In 2006, then Mvita MP and current Cabinet Secretary for Mining Najib Balala, presented Surur’s case in Parliament. Amason Kingi, then assistant minister in the Office of the President, replied to Balala’s question on Surur’s abduction and torture.

“Investigations were carried out and upon completion the State counsel advised there was no evidence to prove kidnapping or torture as alleged. Hence the file was closed,” Kingi is quoted in the Hansard of August 2, 2006.

Experts and leaders say Government’s inability to involve locals in its counter-terrorism war is alienating the State from the masses. “You cannot win a war if you lose the support of those you seek to protect. The masses need to be confident in the Government’s ability to protect them and to be honest with them in terms of its intentions. Animosity between the two can only lead to an escalation of an already tense situation,” security analyst and Egerton University lecturer Ngetich Bitok, said.

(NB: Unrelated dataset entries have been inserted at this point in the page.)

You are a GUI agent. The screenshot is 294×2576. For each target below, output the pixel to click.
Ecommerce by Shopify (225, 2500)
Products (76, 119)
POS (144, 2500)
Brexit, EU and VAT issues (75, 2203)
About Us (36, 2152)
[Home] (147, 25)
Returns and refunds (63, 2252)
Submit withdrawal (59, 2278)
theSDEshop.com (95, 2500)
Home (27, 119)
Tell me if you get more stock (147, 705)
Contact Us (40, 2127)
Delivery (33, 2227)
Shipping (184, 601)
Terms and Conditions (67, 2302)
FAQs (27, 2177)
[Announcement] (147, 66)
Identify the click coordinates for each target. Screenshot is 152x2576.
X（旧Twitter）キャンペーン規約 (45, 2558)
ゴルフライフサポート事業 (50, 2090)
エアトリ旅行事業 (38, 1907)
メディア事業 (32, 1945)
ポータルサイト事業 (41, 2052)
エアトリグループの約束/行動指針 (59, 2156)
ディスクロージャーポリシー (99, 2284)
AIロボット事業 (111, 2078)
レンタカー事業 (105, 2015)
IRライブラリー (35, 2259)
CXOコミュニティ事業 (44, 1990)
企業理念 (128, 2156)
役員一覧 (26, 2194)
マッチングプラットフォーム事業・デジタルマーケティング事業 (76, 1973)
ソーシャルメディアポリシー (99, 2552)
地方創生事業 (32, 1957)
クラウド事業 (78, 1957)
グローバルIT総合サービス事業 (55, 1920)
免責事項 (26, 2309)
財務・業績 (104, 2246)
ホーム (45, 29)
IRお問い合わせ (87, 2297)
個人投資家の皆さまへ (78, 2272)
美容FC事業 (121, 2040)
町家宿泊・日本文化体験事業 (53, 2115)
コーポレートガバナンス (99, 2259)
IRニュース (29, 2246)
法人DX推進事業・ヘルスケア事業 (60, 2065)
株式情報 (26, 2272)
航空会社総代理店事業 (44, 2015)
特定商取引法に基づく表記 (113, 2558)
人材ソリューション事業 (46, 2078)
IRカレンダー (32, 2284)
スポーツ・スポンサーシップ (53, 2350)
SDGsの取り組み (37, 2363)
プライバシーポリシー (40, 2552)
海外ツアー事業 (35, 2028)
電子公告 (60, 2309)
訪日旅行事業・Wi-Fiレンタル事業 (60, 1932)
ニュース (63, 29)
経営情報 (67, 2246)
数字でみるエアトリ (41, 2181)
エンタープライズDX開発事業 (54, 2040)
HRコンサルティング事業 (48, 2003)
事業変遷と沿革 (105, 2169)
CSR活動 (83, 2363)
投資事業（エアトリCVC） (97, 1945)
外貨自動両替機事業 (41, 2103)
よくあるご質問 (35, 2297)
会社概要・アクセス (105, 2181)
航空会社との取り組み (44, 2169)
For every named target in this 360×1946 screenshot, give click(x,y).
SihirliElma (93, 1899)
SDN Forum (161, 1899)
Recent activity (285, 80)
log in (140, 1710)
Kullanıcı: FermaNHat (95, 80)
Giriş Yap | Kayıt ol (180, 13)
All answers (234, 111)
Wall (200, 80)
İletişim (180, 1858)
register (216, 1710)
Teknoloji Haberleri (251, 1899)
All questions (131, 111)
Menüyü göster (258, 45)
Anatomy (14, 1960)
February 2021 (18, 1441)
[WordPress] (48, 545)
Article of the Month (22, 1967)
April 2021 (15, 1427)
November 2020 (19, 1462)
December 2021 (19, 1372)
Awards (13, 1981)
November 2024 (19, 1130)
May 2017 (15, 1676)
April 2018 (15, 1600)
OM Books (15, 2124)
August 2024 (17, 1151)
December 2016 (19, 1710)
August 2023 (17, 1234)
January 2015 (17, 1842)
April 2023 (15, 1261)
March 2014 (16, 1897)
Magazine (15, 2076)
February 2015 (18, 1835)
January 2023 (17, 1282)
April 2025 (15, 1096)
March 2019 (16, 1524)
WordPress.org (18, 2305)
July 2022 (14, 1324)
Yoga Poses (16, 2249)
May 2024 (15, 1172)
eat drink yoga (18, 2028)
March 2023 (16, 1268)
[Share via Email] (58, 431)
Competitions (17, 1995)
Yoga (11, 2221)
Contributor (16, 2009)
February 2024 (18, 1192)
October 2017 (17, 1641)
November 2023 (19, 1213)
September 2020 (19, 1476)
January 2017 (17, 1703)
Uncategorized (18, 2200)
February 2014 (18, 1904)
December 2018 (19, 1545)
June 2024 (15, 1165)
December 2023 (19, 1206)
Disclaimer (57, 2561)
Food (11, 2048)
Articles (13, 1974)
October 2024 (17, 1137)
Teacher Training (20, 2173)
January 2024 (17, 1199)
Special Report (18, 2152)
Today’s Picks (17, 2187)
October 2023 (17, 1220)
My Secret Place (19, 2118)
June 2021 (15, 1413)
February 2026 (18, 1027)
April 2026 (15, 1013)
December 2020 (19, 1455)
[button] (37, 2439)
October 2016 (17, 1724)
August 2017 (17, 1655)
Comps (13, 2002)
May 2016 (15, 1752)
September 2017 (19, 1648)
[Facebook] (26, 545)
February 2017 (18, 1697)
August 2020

Hussein says even in instances of clear violation of rights and abuse and when all indications show the security forces were relying on erroneous intelligence, an acknowledgement of their mistake is never made. “Tangu mwanangu na mjukuu wangu wapigwe risasi, hakuna hata ombi la msamaha nimepokea kutoka kwa serikali. Tunangoja tu. (Since my son and grandson were shot by police, nobody from Government has apologised. We continue to wait),” says Farida.

Is she angry at the police for what happened to her family? She pauses as though in deep reflection then hits back: “Ingekua wewe unge hisi vipi? (If this were to happen to you, how would you have felt?” For Farida and her children, the global war on terror has been personalised to an infringement on their right to safety.